Aerobic oxidation of 5-Hydroxymethylfurfural to 2,5-Furandicarboxylic acid over Au/Hydrotalcite catalyst − role of support and synthesis methodology on the activity and stability
Ane Bueno, Nerea Viar, Matthew Conway, Iñaki Gandarias, J. Requies, Meenakshisundaram Sankar
Abstract
The oxidation of 5-hydroxymethylfurfural (HMF) to 2,5-furandicarboxylic acid (FDCA) is key in producing bio-based plastics like polyethylene furanoate (PEF), a sustainable alternative to petrochemical materials.

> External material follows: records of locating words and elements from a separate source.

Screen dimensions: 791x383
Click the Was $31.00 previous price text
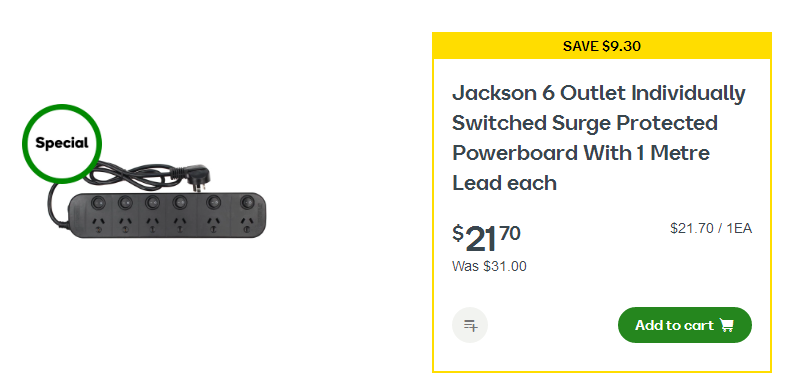pyautogui.click(x=489, y=266)
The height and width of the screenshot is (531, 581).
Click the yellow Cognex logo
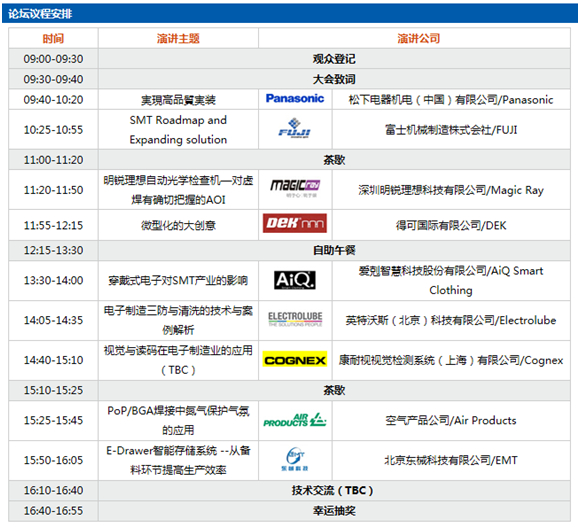(295, 359)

This work reports a systematic study on how the hydrotalcite (HT) support precursors—specifically using Na + or NH 4 + precursors and the choice of synthesis method (deposition – precipitation, DP, or sol immobilization, SI) influence the catalytic performance and stability of Au/HT catalysts under base-free reaction conditions. Au/HT Na DP achieved 100 % HMF conversion and FDCA yield without an external base. This high activity is reflected in its turnover frequency (TOF), reaching 12.1 h −1 per basic site and 287.4 h −1 per gold site. The superior performance of Au/HT Na DP is attributed to the strong synergy between gold nanoparticles (AuNPs) and weak basic sites (OH – groups) of the HT, whose abundance is dictated by the choice of precursor. In contrast, Au/HT NH4 SI, despite higher Au dispersion, showed lower activity due to reduced basicity. Magnesium leaching was identified as the primary cause of catalyst deactivation, and a regeneration strategy employing Mg(OH) 2 was developed to successfully restore both the structure and basicity of the catalyst. These findings offer practical insights into the design of recyclable, base-free catalytic systems for sustainable FDCA production.